BENSON I have read the book myself, and know how interesting it is, and that’s why I wanted to be sure that you brought it out so that interested readers could follow it up. It’s a very interesting, thoughtful effort to see if these problems — which do involve common action — could not be met by a non-compulsory instrument. We have thought in recent years that we had to solve almost all of our problems through the compulsory instrument of government. But you have proposed a way in which this could be done through collective endeavor on an individual or corporate commercial basis, and this would certainly be very happy for many of us if this could be put into effect. Of course there are more than hotels /that/ follow this principle. We in colleges, for example, do it.
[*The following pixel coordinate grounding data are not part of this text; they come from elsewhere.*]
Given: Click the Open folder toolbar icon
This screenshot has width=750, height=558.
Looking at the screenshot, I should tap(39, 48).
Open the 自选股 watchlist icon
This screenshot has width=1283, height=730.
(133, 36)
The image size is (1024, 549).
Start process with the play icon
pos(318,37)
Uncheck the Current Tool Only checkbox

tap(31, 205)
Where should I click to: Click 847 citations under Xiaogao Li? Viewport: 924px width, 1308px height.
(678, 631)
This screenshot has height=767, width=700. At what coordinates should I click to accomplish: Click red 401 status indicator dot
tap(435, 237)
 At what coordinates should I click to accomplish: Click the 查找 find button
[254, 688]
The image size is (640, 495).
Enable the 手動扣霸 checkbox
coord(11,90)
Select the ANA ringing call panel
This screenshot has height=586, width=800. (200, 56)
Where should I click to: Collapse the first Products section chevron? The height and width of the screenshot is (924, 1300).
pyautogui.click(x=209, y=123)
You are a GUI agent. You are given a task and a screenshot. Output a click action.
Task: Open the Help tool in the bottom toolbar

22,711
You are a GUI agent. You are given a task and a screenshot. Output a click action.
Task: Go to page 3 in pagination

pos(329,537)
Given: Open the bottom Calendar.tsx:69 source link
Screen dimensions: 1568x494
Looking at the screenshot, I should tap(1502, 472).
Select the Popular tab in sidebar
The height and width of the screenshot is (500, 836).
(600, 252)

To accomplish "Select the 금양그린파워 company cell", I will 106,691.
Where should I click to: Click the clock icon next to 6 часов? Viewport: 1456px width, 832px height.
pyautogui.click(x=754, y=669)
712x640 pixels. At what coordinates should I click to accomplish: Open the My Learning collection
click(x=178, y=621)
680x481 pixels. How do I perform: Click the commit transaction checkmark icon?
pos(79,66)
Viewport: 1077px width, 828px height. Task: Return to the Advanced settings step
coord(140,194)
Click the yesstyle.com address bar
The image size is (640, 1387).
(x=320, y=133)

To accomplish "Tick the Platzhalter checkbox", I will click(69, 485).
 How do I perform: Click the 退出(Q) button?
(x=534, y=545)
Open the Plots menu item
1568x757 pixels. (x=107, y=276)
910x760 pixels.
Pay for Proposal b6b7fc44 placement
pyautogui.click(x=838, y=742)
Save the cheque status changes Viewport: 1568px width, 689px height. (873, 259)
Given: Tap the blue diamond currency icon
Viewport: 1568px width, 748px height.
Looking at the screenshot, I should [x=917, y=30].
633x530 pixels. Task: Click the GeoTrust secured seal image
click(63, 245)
We furnish a lease and other protection for our student body, and a whole variety of activities, and we don’t seem to have any very overwhelming problems in connection with this; and really we could be a whole complete community, a group of colleges like the Associated Colleges at Claremont, with relatively little trouble. In fact I think there might even be less trouble if we were a community /laughing/ rather than a part of a public body which tells us what to do and what not to do. There would be problems to work out, however; there would be times when some one corporation would be adopting a policy antithetical to other corporations, and men would have to exercise their ingenuity to some extent. But I think they could do that quite well. We have only a short time left in this broadcast; do you have anything else you would like to say about this?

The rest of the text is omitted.